Berne has long been drawn to guitar in his music, as associations with such six-string aces as Torn, Nels Cline, Marc Ducret and Bill Frisell underscore. “I’ve always loved guitar players and the texture of the alto with a guitar,” Berne says. “Ryan doesn’t solo as much as he orchestrates. But like Torn or Frisell, he doesn’t have to solo to be present. He makes everyone else sound great, always adding interesting counterpoint.” Spotlighting Ferreira, the title track of You’ve Been Watching Me is a beautiful, fully composed interlude for solo acoustic guitar. It’s music that, for many, will reveal another side of Berne the composer.

Before that piece appears, though, the album kicks off with “Lost in Redding,” a headlong rhythmic dynamo in time-honored Berne tradition. At 18-minutes-plus, the disc’s longest track is “Small World in a Small Town,” the highlights of which include its swinging finish and a clarinet solo by Noriega that seems to find the roots of jazz in the art of charming snakes. Although “Angles” is less than three minutes long, its slow-burn start and high-impact end give it the feel of distance traveled. After quiet stretches of ambient rumination in “Semi-Self Detached,” the climax sees Berne’s high-energy alto squall mightily over the band’s collective tremolo. “False Impressions” includes examples of Smith’s rhythm-driven vibes and an extended piano solo by Mitchell.

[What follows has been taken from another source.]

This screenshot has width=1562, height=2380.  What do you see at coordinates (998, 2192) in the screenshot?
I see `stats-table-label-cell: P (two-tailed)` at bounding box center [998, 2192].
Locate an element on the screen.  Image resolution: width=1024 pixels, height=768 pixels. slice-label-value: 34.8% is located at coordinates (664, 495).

Then there’s the aforementioned “Embraceable Me.” It represents a new sound for Berne and Snakeoil, one of wide-screen vista and epic lyricism – particularly in the 14-minute track’s back half, when the leader plays long-toned melody over Mitchell’s tolling piano groove, Noriega’s shadowing clarinet, Smith’s military snare and Ferreira’s vaulting, metal-sculpture guitar. Reflecting on this piece, Torn says: “I don’t think Tim gets enough due for the sheer beauty of his alto tone.”

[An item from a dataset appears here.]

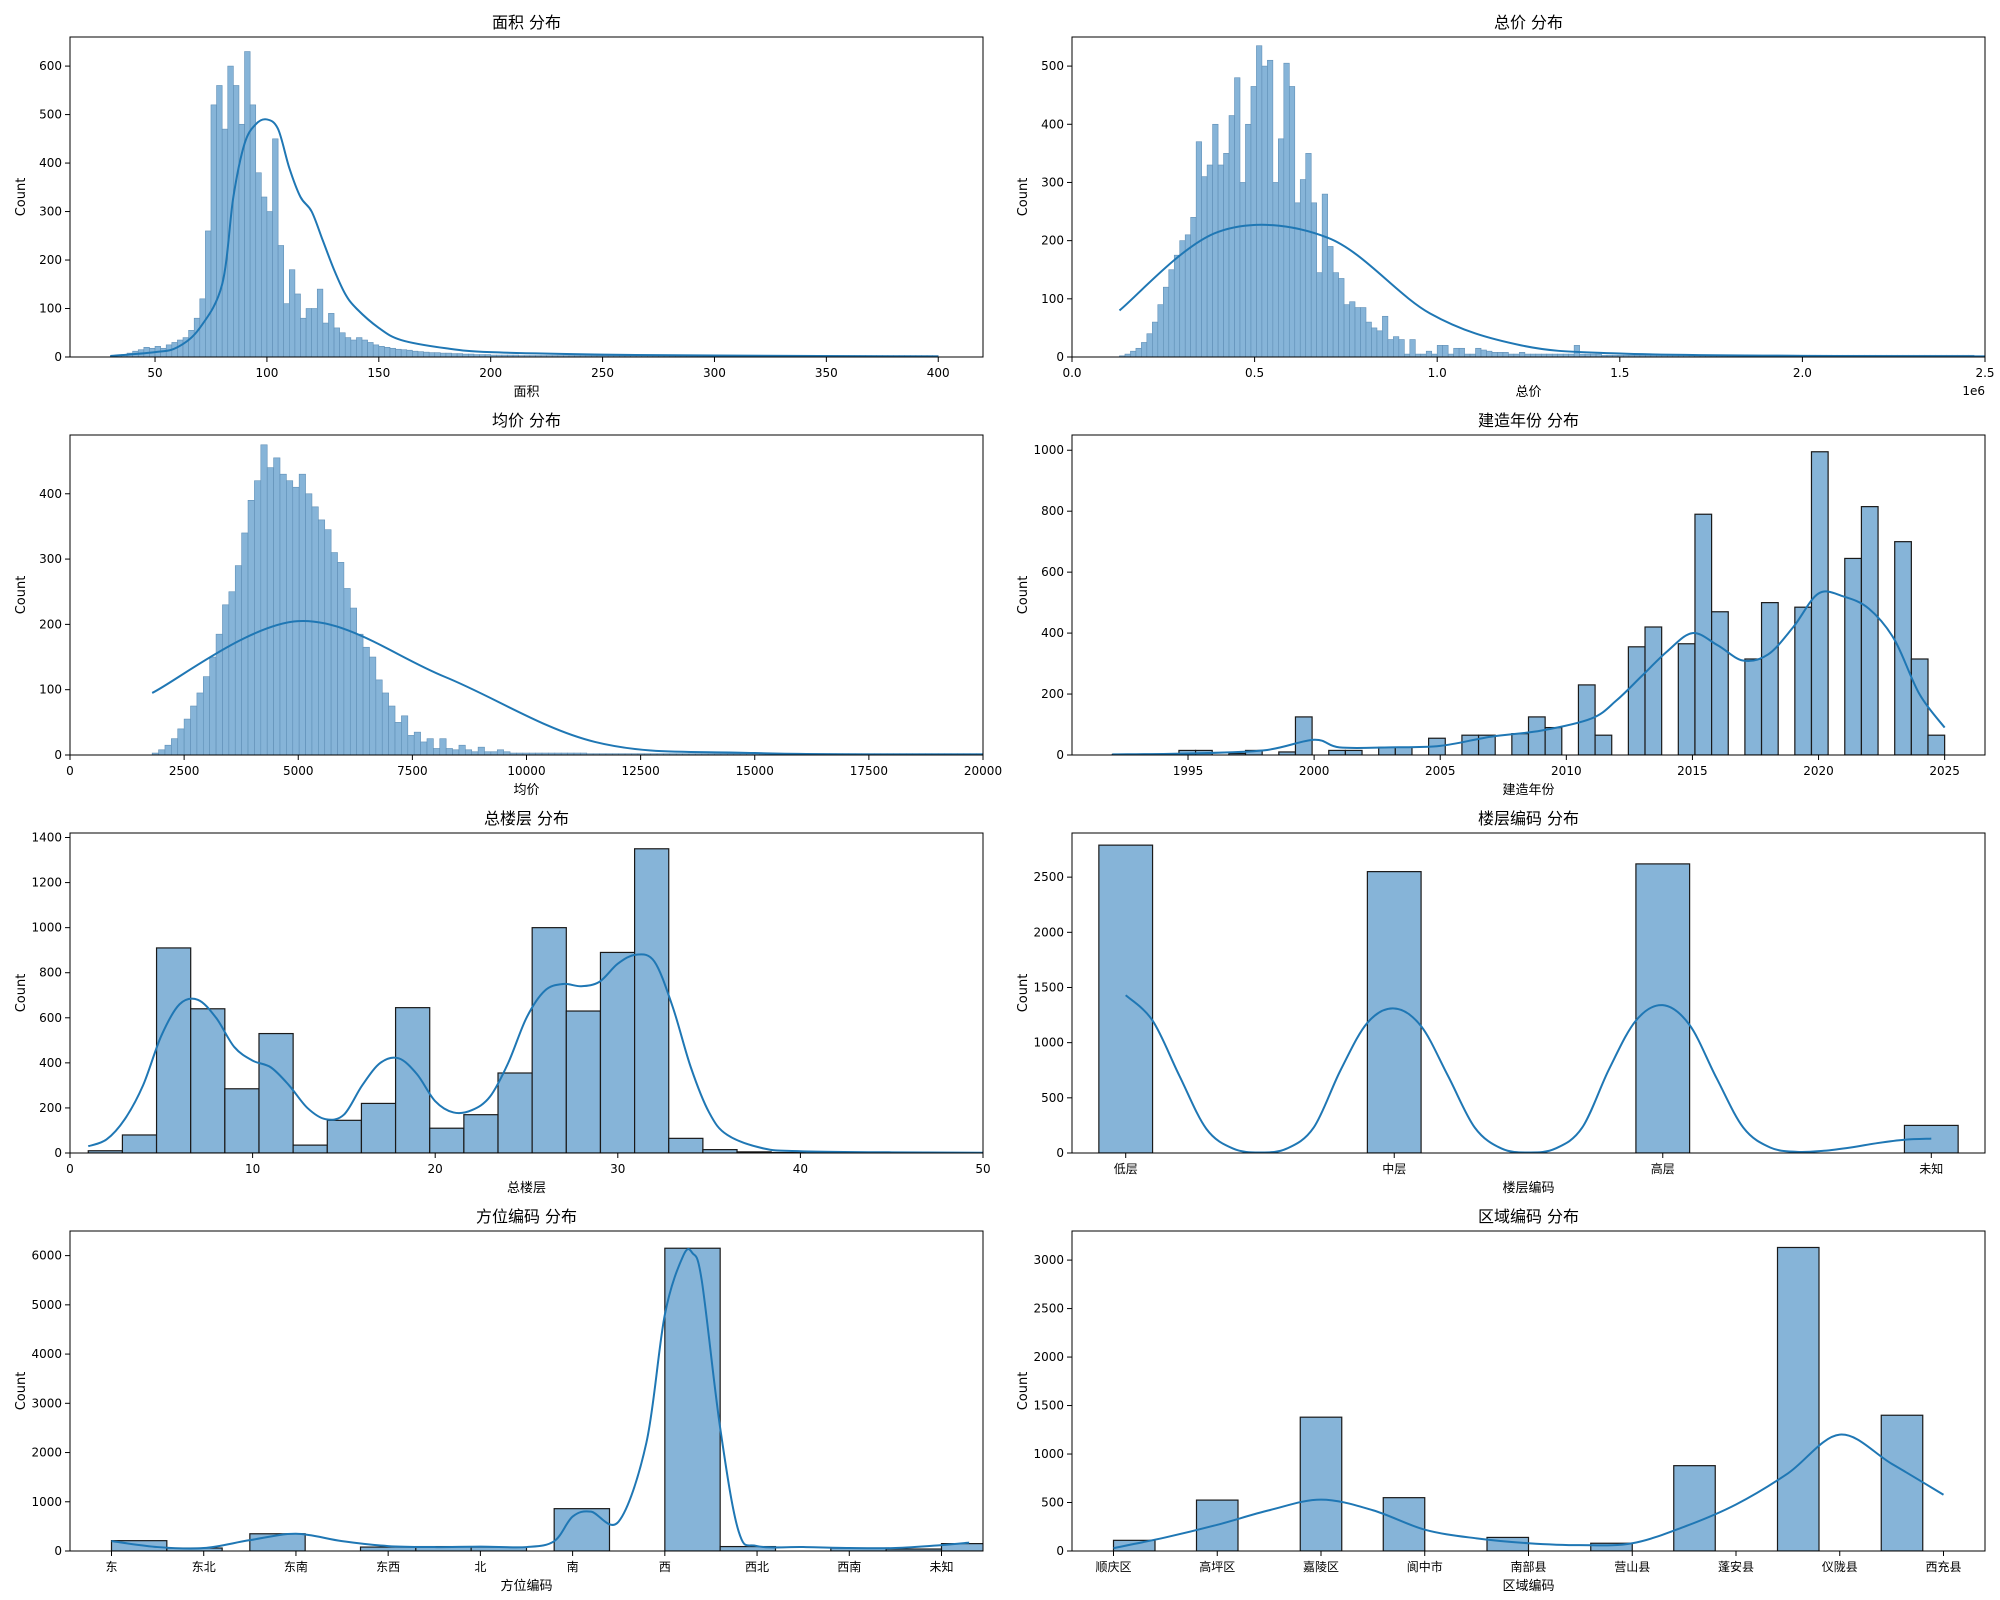 This screenshot has height=1600, width=2000. What do you see at coordinates (1528, 790) in the screenshot?
I see `x-axis-label: 建造年份` at bounding box center [1528, 790].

Reflecting on You’ve Been Watching Me and Snakeoil’s evolution, Berne says: “I have a lot of trust in these guys, and their confidence has really grown over these five or six years, so I exploited that confidence in the studio by adding a new member, brand-new music, new sounds. But the chemistry is so good with this band that everything was as focused as it’s ever been on one of my records, with real intent to the improvising. Almost everything was nailed in one or two takes, though Torn put extra time into the mix to bring out all the detail and drama that was there. The album captures Snakeoil at a special point, a new peak for us.”

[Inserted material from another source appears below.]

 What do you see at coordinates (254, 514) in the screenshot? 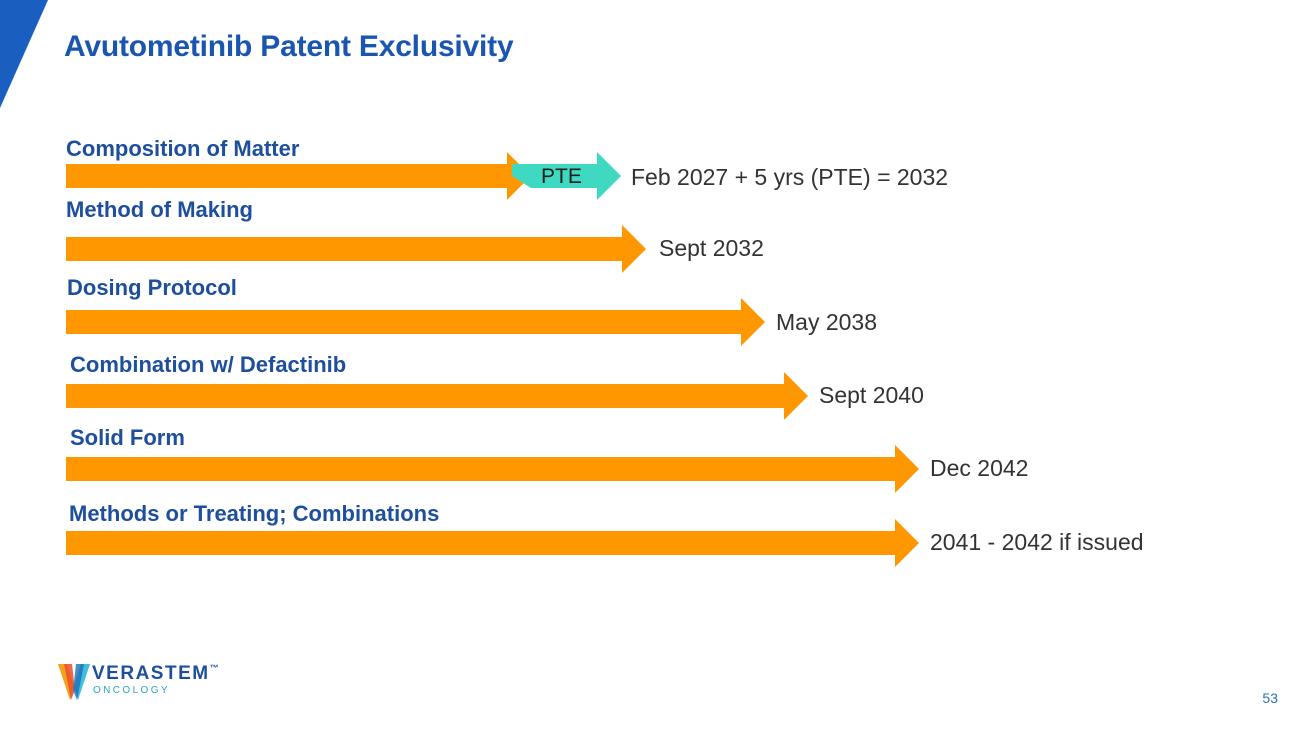
I see `row-label-methods-treating: Methods or Treating; Combinations` at bounding box center [254, 514].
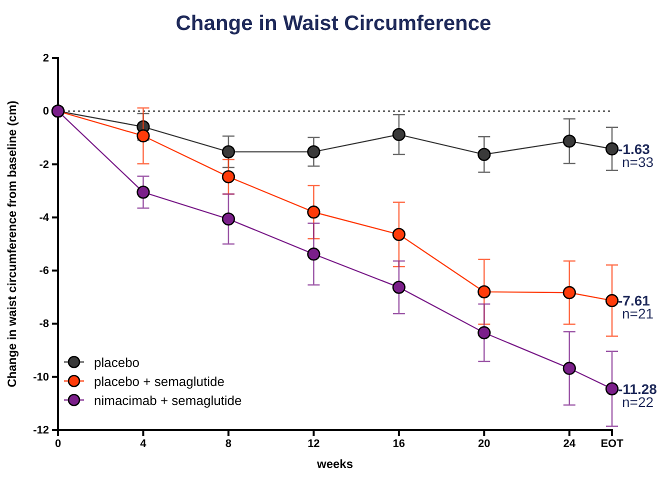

Tim Berne was recently named No. 7 of New York City’s “essential jazz icons” by Time Out New York and declared “a saxophonist and composer of granite conviction” by The New York Times. Acclaim for the first, eponymous ECM album from his Snakeoil band came from far and wide, with The Guardian calling it “an object lesson in balancing composition, improvisation and the tonal resources of an acoustic band.” The album made the DownBeat Critics Poll of the top 10 best releases of 2012, and New York Times critic Nate Chinen listed it as his No. 1 release of the year. With the release of Shadow Man in 2013, All About Jazz affirmed Snakeoil as “Berne’s most impressively cohesive group yet.”

In its review of Snakeoil, BBC Online praised Berne’s performances in a way that speaks to his ever-evolving career: “The longer he plays, the better he sounds.”